* Supplied passage:
--- START ---

New Antisemites Seek To Divide Christians Over Israel And Jews
Influencers such as Tucker Carlson are repeating the age-old heresy of Marcionism, which would remove the Jewish people from the Christian story.
At a time when antisemitism is surging across the globe, it’s unsurprising that the anniversary of the publication of a crucial document that sought to end many centuries of Christian discrimination and persecution of Jews passed largely without notice in the general media. Nostra Aetate (Latin for “In Our Time”) or the “Declaration on the Relation of the Church with Non-Christian Religions” was promulgated by the Second Vatican Council under the authority of Pope Paul VI on Oct. 28, 1965.
For the first time in the history of the Catholic Church, its central governing authority had issued a definitive statement about relations between its adherents and the Jewish people. It sought to change it from one of perennial antagonism to one of understanding and fellowship. Most specifically, it rejected the age-old accusation that Jews bore collective guilt for the death of Jesus and affirmed the spiritual bond between Christianity and Judaism. In a single stroke, the Church went from being an institution that had long been a bulwark of antisemitism to its avowed opponent. It sought to create the foundation not merely for a new age of interfaith dialogue but also for undermining the kind of mass support for Jew-hatred that had made the Holocaust possible only two decades beforehand.

--- END ---

* What is asked:
1 > Decide whether each statement below agrees with the article on Nostra Aetate, answering yes or no and quoting the words of the article that settle it: (a) Nostra Aetate was promulgated on Oct. 28, 1965; (b) the anniversary of the document received wide attention in the general media; (c) the declaration upheld the charge that Jews bore collective guilt for the death of Jesus.
2 > Rewrite the article on Nostra Aetate from "For the first" to "two decades beforehand.", putting "stronghold" in place of "bulwark".
3 > Carry on the article on Nostra Aetate, picking up after its final sentence.
The records that come next have no connection to the article on Nostra Aetate.

* Excerpted data:
--- START ---

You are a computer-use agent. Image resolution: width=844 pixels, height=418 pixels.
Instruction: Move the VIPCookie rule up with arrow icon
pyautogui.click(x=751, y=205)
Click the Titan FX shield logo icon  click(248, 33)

--- END ---
--- START ---

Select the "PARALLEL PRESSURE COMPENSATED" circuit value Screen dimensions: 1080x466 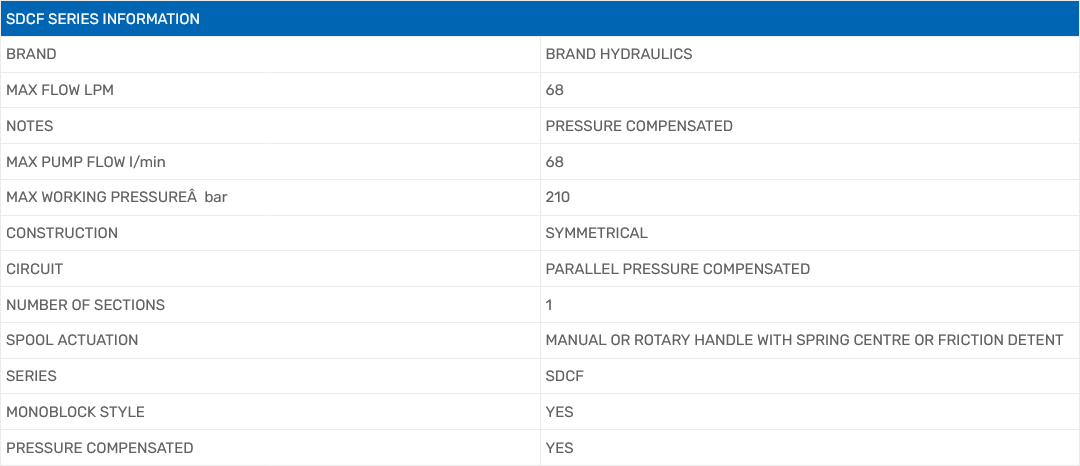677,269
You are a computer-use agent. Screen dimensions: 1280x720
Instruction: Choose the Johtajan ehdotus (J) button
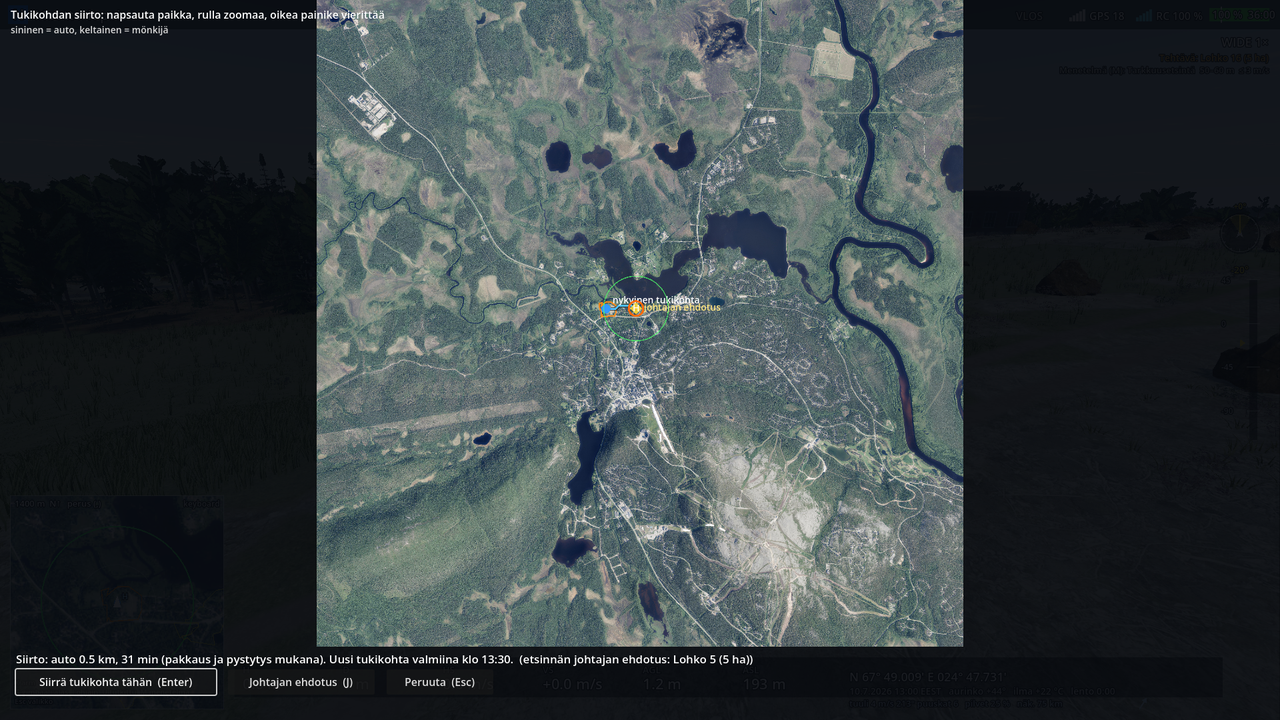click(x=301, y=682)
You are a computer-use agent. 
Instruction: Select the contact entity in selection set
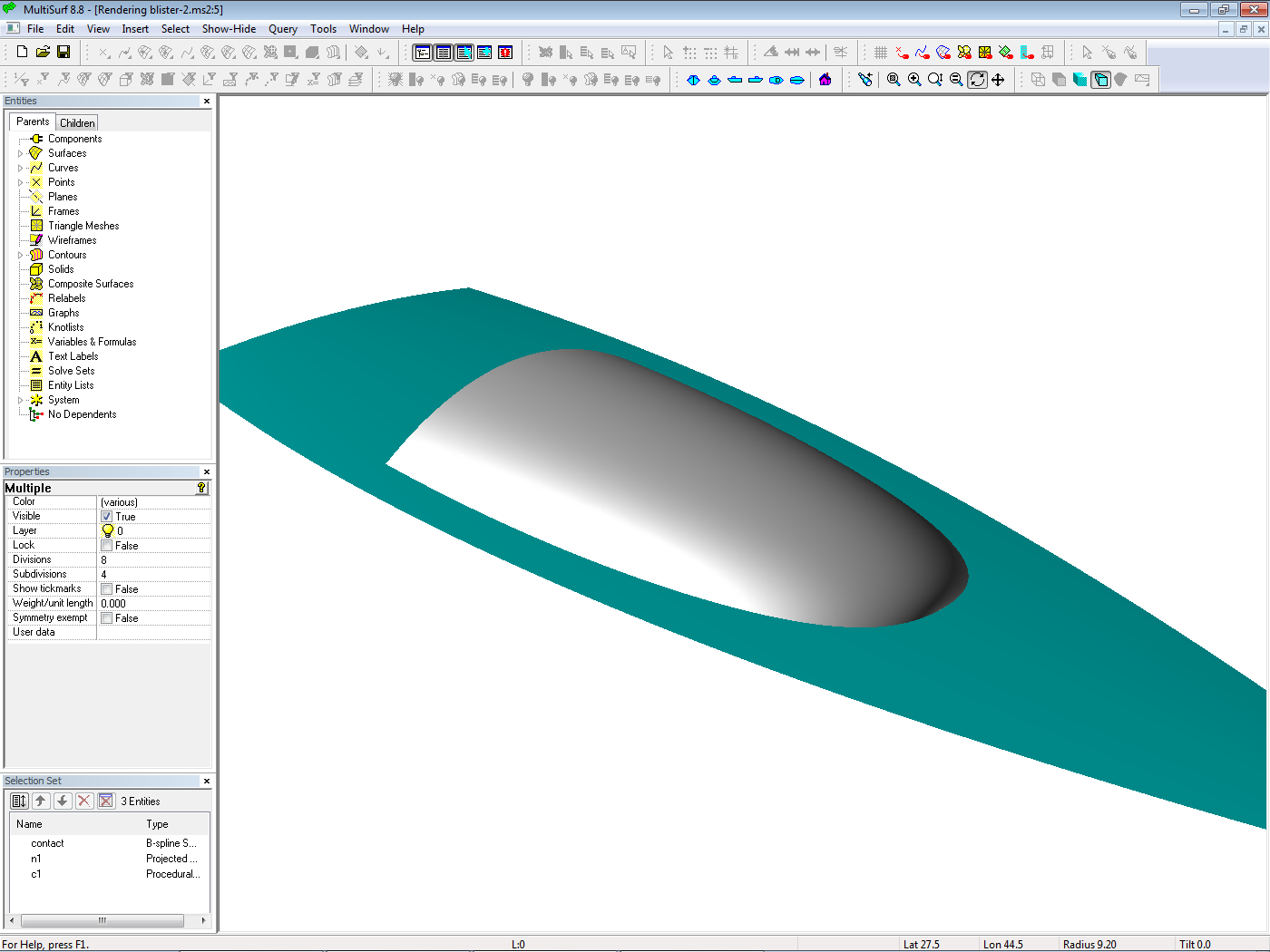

--- END ---

* Results by task:
1 >
(a) Yes: "promulgated by the Second Vatican Council under the authority of Pope Paul VI on Oct. 28, 1965."
(b) No: "passed largely without notice in the general media."
(c) No: "it rejected the age-old accusation that Jews bore collective guilt for the death of Jesus."

2 >
For the first time in the history of the Catholic Church, its central governing authority had issued a definitive statement about relations between its adherents and the Jewish people. It sought to change it from one of perennial antagonism to one of understanding and fellowship. Most specifically, it rejected the age-old accusation that Jews bore collective guilt for the death of Jesus and affirmed the spiritual bond between Christianity and Judaism. In a single stroke, the Church went from being an institution that had long been a stronghold of antisemitism to its avowed opponent. It sought to create the foundation not merely for a new age of interfaith dialogue but also for undermining the kind of mass support for Jew-hatred that had made the Holocaust possible only two decades beforehand.

3 >
More relevant than ever
In 2025, however, Nostra Aetate is more than just a glorious historical achievement that deserves to be remembered and celebrated. Sadly, it is as relevant today as it was in 1965 because—though it seemed to have suffered a decisive and perhaps fatal blow 60 years ago—antisemitism isn’t merely on the rise. It has become normalized in the very countries where it was thought to be dying out at the time of the document’s publication.
Equally important, the institution that took this important stand now finds itself in a morally compromised position. At the same time, it is publicly opposing hate against Jews, while also helping fuel it through often unfair and even outrageous stands about the ongoing war being waged against Israel by those who seek its destruction and the genocide of the Jews.
As a result of such ambivalence, which is the product of lingering doctrinal arguments and political pressure, the church is failing to take the kind of unequivocal stand against the current surge in antisemitism coming from both the left and the right.
That is deeply unfortunate—and not just because Pope Leo XIV, as both a fresh face on the international scene and the first American pontiff, is in a singular position to weigh in decisively on the issue in a manner that might make a real difference.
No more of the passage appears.